Member of the New Mexico Senate from the 28th district
- Incumbent
- Assumed office January 1, 2025
- Preceded by: Siah Correa Hemphill
- In office January 15, 2019 – December 31, 2020
- Preceded by: Howie Morales
- Succeeded by: Siah Correa Hemphill

Personal details
- Party: Democratic (before 2024) Republican (2024–present)
- Education: Western New Mexico University (BS)

= Gabriel Ramos (politician) =

American senator

Gabriel Ramos is an American politician and businessman who serves as a member of the New Mexico Senate. Ramos represents the 28th district, which includes Socorro, Glenwood, and Silver City.

== Education ==
Ramos earned a Bachelor of Science degree in business and public administration from Western New Mexico University.

== Career ==
Prior to serving in the New Mexico Senate, Ramos served as Grant County Commissioner. He also worked as an insurance agent at State Farm and established a company, 1st Choice Satellite, Internet, And Home Security.

=== New Mexico Senate ===
Ramos took office on January 15, 2019, appointed to fill the seat left vacant by Howie Morales, who was elected Lieutenant Governor of New Mexico.
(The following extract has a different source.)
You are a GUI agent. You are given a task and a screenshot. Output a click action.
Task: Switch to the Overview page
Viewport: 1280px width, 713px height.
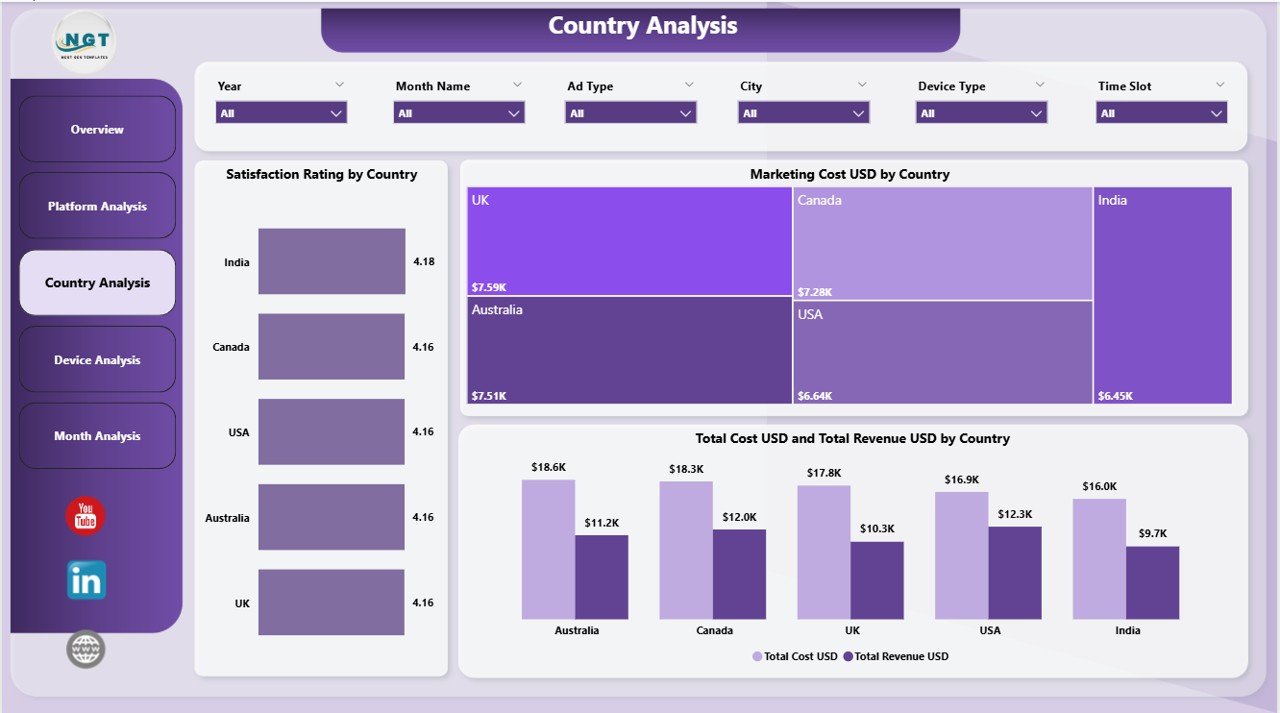tap(97, 129)
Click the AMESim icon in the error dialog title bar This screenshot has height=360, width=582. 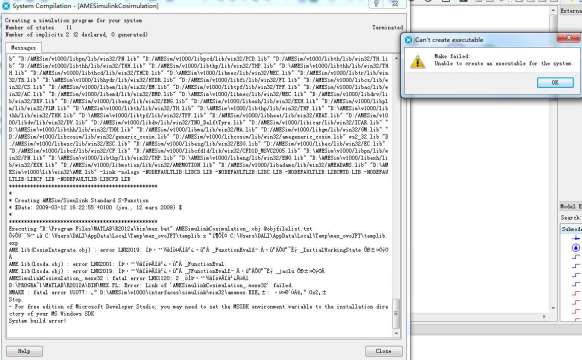click(408, 40)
Ramos had been criticized for voting with Republicans against his party on several issues. He voted to oppose a minimum-wage increase and voted against legislation aimed at increasing gun control. Ramos also backed the controversial billion-dollar Gila River diversion as a Grant County commissioner.

In the 2020 Democratic primary, Ramos was defeated for re-election by school psychologist Siah Correa Hemphill.

Following Hemphill's retirement in the 2024 elections, Ramos announced that he would switch parties and run as a Republican for his former seat. Ramos won the seat as a Republican, defeating Democratic Grant County commissioner Chris Ponce.